The paper 'Leadership Skills Are Best Acquired through Practice" is a good example of a management case study. There has been a persistent mystery about what leaders ought to do to achieve the best results for a long time. In the past decades, leadership experts have embarked on training and coaching leaders in various fields and levels in an effort to make business people who are cable of turning business objectives into reality- be they financial, strategic, tactical or organizational. Separating theory form practice effectiveness in leadership has eluded most people and organizations.
Apparently, no empirical research has proved which patterns and leadership behaviors guarantee achievement. The meetings were definitely intended to train us to understand the different styles and understand how to employ them in unique contexts. This paper reflects the three different meetings highlighting the occurrences and the influences it had on different individuals. Leadership experts give advice basing on experience, inference and instinct. In some cases, the advice may be relevant and helpful while in some cases it may not (Block, 2003, P. 4). Leaders in training thereby are supposed to be exposed to more practical situations in different contexts.

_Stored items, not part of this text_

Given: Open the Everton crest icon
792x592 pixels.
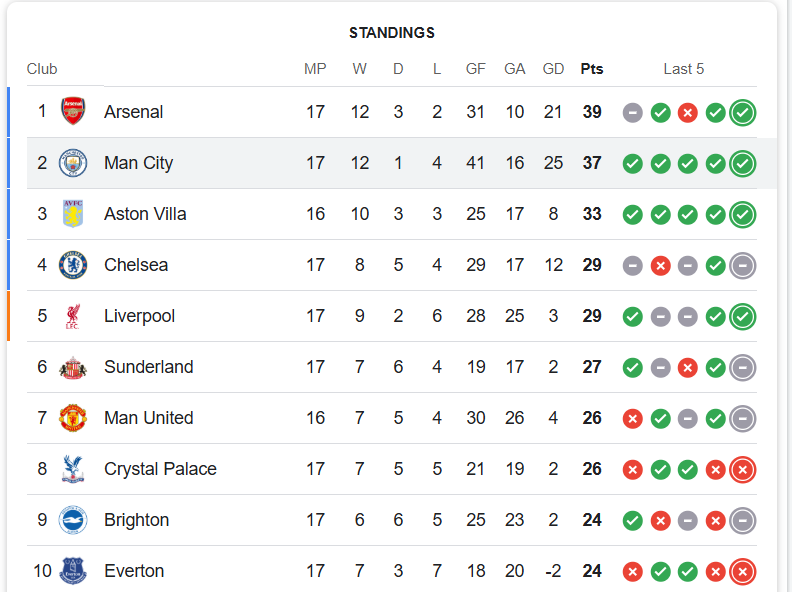Looking at the screenshot, I should point(73,571).
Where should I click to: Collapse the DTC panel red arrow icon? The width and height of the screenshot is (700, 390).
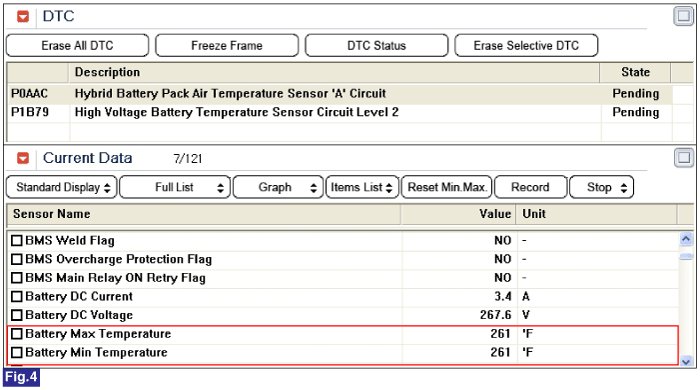click(x=23, y=17)
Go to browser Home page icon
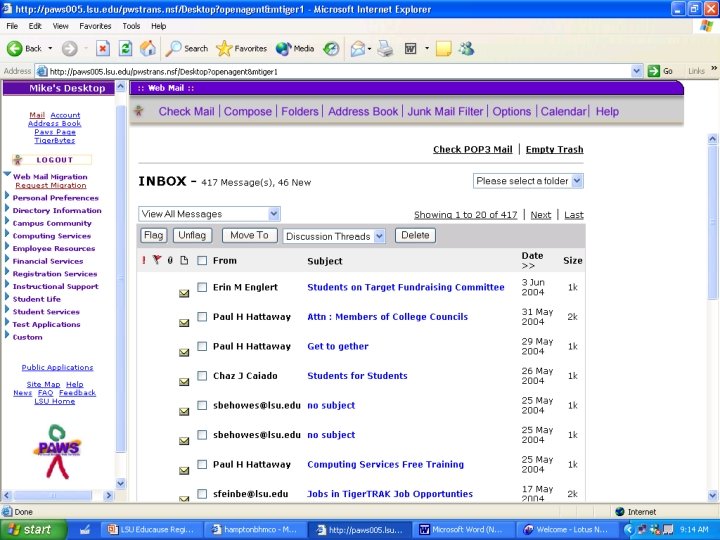The height and width of the screenshot is (540, 720). 148,48
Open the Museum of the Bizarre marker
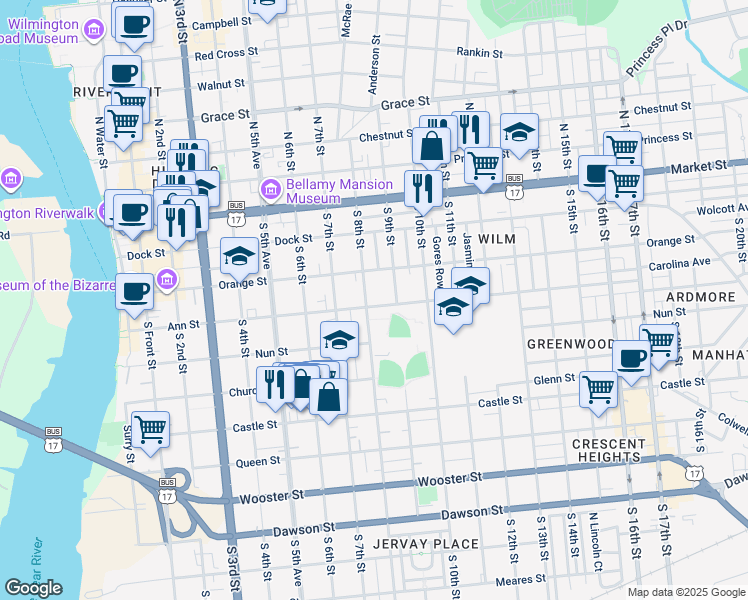Viewport: 748px width, 600px height. (167, 278)
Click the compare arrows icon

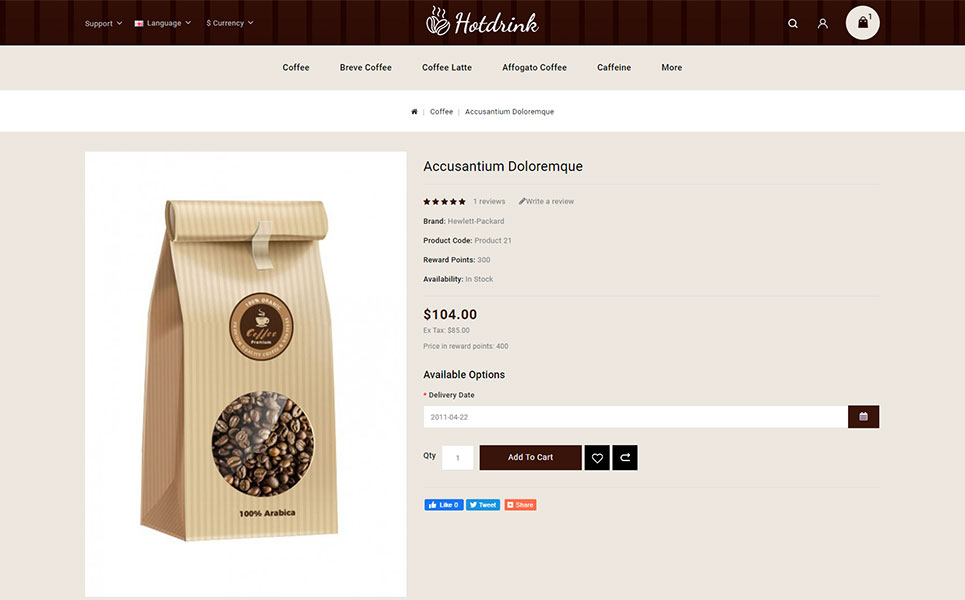[x=625, y=458]
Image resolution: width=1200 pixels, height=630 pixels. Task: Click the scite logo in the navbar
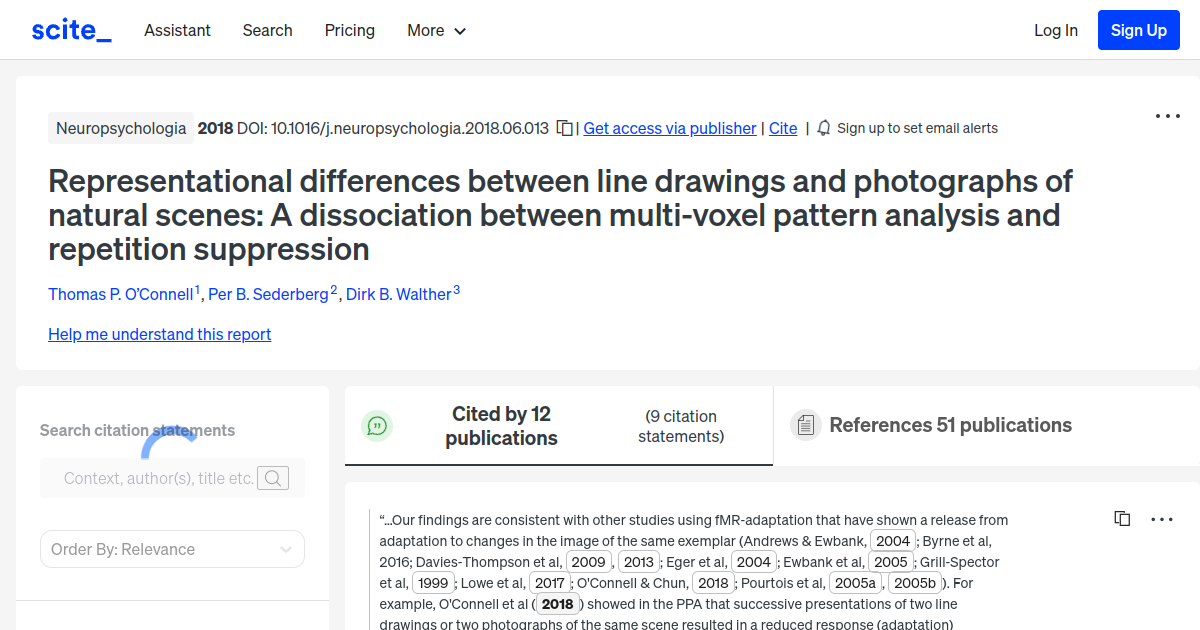tap(70, 29)
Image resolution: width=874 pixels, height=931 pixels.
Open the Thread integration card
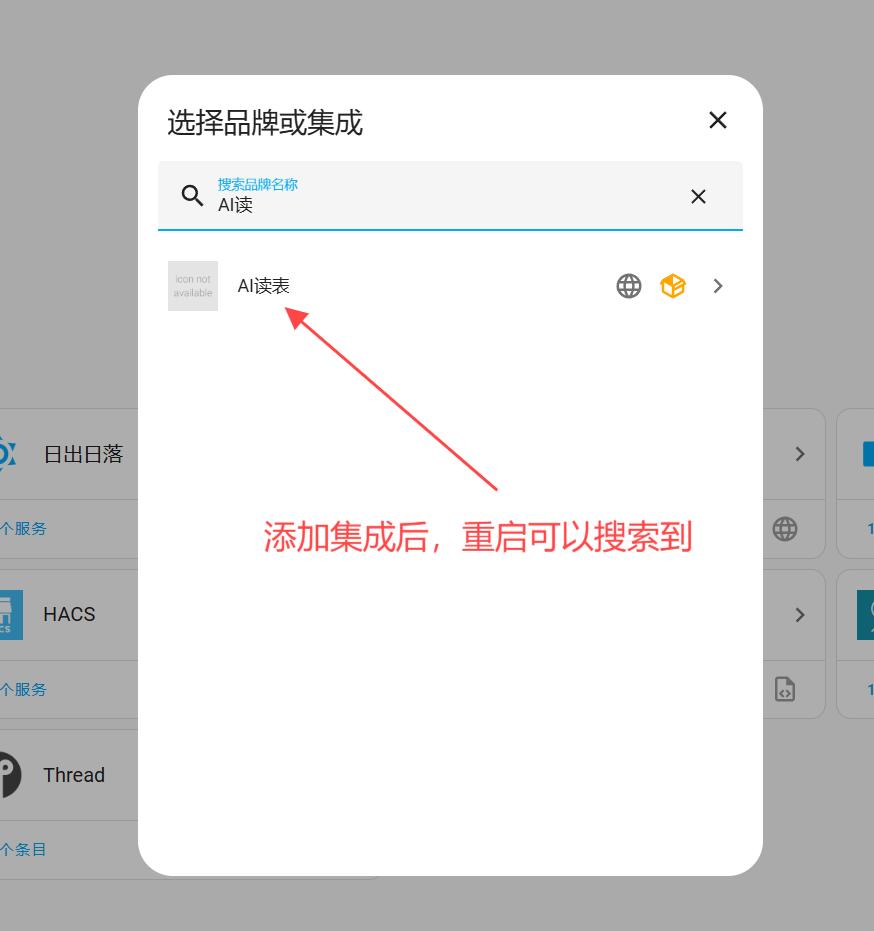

Apparently, there are six different leadership styles each emerging from different emotional perspectives and demonstrated by different executives across the world (Bonnici, 2011, P. 48). Taken individually, these styles have a unique and direct impact on the working environment and atmosphere of a group, company or team. Additionally, leaders who achieve the best results do not rely entirely on style but execute different styles as required by the situation and context (Iqbal, T. 2011, P. 124). Before reflecting on the three meetings to understand how the styles were employed and or missed by different group leaders in the different sessions it is important to understand.
A mere description of the style is most likely to appeal to anyone who leads or has been led using it (Glanz, 2002.). Firstly, there are coercive leaders who in most cases demand compliance immediately. This style functions when the juniors are compelled by the fear of punishment o comply. The second type of a leader is an authoritative leader who understands the goals and thereby mobilizes people towards a vision.
Affinitive leaders, on the other hand, create establish emotional bonds and create harmony among the workers. This type of leadership style is apparently the favorite particularly to the juniors as they feel motivated rather than coerced towards achieving the set goals. Another style of leadership is democracy. This allows for participation and building consensus (Schiffer, & Shorr, 2009, P. 68). Though this style is also favored by most organizations, it is less effective in situations that require an urgent meeting. Leaders thereby have to take it upon there discretion to judge and understand when and when not to employ this style least it backfires.
There is another type of leadership where leaders expect competence and excellence through self-direction. This is referred to us pacesetting leadership. The leader works along with members in the initial stages to provide necessary directions and expect them to continue with the same pace until they achieve the set goals (Lomenick, 2013, P. 114). In one way or another, the leaders in the group employed one leadership style and this reflection paper is aimed at giving an analysis of how the different styles affected performance in different contexts.
Additionally, it describes the analysis of the achievements and mistakes done and how they affect the end results. This includes applying wrong leadership styles in wrong contexts and failing to switch from one style to another. Additionally, it describes the different lessons learnt to shape our leadership traits and the changes that have been experienced from the first to the third meeting.